敏腕外交官は傷心令嬢への昂る愛をもう止められない~最上愛に包まれ身ごもりました~
泉美さんとクスクス笑い合っている途中、ふと気になって彼女の顔を覗く。
「清十郎さんの様子はどう?」
「元気にしています。ご両親に屈せず、そして八束グループの力に頼らず紫陽花楼を変えようって、従業員たちの教育からやり直すみたいです」
「そう。それはよかった」
「それで、美来様にご相談が……」
スッとエプロンのポケットに手を入れ、他の人に見えないよう、静かに中の封筒を取り出した泉美さん。
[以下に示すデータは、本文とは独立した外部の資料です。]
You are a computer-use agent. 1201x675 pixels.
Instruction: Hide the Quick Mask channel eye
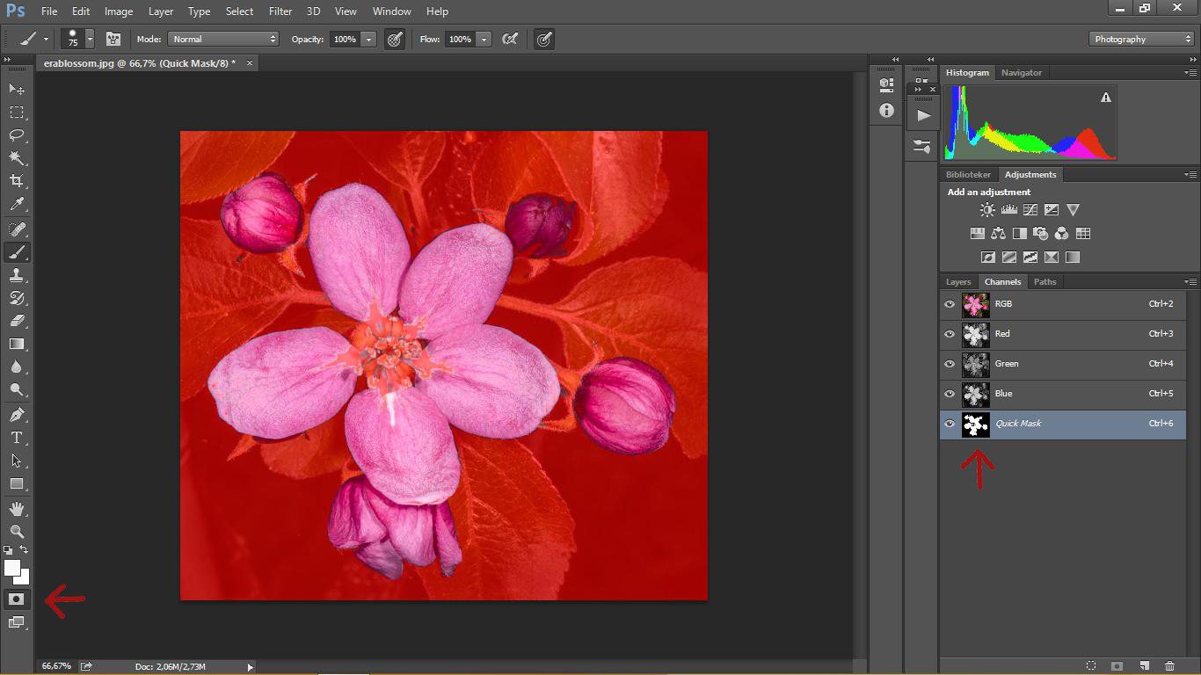point(950,424)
そこには【退職願】と書かれており、私はすぐに彼女の気持ちを察した。
「清十郎さんをそばで支えたいのね?」
「はい。もともとは、紫陽花楼を追い出された後、美来様の監視の意味もあり彼の指示でこの家の家政婦になりました。でも美来様や妙さんにはとてもよくしていただいて、勝手ながら家族のように思うよになっていたので……とても寂しいです」
「私もよ、泉美さん……」
もうすぐ泉美さんとお別れかと思うと、目頭が熱くなる。
だけど、彼女のいるべき場所はここじゃない。愛する人と離ればなれになるつらさなら、私もよく知っているから。